EXTRACTED MATERIAL: Begin
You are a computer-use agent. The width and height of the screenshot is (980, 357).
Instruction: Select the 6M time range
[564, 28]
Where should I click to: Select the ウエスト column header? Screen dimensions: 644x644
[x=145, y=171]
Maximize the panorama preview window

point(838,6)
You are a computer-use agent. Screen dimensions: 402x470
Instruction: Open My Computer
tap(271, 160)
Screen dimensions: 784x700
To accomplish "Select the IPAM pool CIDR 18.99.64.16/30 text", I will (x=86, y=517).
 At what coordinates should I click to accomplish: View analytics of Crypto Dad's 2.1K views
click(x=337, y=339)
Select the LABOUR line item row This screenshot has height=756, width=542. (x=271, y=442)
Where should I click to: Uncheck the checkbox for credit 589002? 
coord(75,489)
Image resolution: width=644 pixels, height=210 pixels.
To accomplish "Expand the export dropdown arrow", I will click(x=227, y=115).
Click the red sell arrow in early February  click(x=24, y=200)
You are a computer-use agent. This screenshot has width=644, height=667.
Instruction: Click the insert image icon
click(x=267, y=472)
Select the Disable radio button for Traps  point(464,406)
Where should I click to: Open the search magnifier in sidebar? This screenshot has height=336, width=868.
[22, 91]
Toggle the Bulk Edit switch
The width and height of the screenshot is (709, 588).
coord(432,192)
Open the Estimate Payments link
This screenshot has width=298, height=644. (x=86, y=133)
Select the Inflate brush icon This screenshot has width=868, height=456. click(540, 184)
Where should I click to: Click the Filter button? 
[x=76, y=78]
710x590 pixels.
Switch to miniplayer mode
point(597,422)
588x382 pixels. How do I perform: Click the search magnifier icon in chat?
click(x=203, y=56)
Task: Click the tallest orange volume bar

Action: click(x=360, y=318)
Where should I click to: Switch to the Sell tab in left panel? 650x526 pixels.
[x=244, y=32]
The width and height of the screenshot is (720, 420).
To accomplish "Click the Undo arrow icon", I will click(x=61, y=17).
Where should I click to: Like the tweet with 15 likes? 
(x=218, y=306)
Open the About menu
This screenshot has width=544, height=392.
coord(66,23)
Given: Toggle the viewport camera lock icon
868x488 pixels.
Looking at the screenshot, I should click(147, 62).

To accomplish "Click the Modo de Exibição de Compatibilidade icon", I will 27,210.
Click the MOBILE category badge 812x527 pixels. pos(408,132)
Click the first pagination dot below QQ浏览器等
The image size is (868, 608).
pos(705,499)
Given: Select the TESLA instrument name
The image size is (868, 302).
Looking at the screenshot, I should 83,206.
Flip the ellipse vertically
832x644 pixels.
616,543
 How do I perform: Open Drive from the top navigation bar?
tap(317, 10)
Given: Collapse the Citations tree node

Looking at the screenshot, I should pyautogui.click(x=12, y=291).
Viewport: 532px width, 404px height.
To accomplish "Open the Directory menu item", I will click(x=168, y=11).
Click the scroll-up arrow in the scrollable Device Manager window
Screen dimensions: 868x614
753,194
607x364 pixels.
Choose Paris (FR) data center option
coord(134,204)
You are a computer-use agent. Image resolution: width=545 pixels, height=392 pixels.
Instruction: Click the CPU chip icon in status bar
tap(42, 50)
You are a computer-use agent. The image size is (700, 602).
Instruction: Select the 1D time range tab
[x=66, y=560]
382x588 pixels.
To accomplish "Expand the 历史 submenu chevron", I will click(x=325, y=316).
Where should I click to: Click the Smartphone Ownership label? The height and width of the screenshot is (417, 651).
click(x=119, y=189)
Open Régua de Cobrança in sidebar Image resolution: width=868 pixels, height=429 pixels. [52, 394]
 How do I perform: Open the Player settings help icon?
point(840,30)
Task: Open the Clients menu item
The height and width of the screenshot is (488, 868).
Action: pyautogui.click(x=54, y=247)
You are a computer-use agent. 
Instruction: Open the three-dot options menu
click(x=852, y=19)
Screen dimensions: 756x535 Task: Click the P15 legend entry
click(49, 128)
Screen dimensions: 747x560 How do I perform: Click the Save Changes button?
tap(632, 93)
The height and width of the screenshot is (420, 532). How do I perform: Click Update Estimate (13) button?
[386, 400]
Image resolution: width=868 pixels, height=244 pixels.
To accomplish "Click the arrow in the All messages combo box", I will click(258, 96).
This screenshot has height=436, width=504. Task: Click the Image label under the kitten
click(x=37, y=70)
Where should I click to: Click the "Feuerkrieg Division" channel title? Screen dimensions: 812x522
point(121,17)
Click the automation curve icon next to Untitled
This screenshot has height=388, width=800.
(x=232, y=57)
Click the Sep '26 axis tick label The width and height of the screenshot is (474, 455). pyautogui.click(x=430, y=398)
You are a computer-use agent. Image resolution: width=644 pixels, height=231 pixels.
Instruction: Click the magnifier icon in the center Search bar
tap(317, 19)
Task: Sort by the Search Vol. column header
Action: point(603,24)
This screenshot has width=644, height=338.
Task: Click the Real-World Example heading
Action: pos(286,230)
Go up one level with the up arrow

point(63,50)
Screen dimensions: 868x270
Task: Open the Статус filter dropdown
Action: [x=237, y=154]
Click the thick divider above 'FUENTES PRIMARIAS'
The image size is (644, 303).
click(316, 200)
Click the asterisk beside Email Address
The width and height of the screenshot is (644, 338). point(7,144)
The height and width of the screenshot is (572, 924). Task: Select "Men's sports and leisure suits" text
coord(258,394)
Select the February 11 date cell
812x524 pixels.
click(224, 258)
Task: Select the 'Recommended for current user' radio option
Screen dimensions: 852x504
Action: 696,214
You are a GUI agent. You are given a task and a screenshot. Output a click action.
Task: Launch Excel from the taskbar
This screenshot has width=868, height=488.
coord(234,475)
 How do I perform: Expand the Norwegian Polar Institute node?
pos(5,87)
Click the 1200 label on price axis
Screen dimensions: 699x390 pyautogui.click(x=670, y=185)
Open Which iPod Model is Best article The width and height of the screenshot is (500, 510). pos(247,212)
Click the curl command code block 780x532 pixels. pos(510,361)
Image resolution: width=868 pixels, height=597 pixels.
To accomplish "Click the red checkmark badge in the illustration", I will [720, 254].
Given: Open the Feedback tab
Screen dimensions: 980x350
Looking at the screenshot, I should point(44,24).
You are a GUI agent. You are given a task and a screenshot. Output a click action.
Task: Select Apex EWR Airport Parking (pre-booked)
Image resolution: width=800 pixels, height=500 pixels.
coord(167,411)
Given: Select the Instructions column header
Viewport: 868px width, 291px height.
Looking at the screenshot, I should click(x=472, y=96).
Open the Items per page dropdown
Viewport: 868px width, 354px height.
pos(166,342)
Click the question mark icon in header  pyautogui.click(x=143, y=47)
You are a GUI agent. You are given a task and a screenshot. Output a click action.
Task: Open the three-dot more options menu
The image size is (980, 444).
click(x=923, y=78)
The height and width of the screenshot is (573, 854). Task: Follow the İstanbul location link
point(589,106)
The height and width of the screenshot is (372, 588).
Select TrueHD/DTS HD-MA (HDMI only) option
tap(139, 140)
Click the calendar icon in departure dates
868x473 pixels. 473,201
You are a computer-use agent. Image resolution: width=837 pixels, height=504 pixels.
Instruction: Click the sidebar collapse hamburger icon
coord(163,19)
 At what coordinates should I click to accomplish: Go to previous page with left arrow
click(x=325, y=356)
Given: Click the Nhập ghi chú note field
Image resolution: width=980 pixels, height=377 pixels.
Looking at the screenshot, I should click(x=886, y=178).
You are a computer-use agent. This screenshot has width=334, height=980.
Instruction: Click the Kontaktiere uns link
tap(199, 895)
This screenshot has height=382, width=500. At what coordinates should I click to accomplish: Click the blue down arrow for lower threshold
EXTRACTED MATERIAL: End
**AIM OF THE TASK**
Please work out how many lines in the data include "agent"; write that number only.

**COMPLETED TASK**
12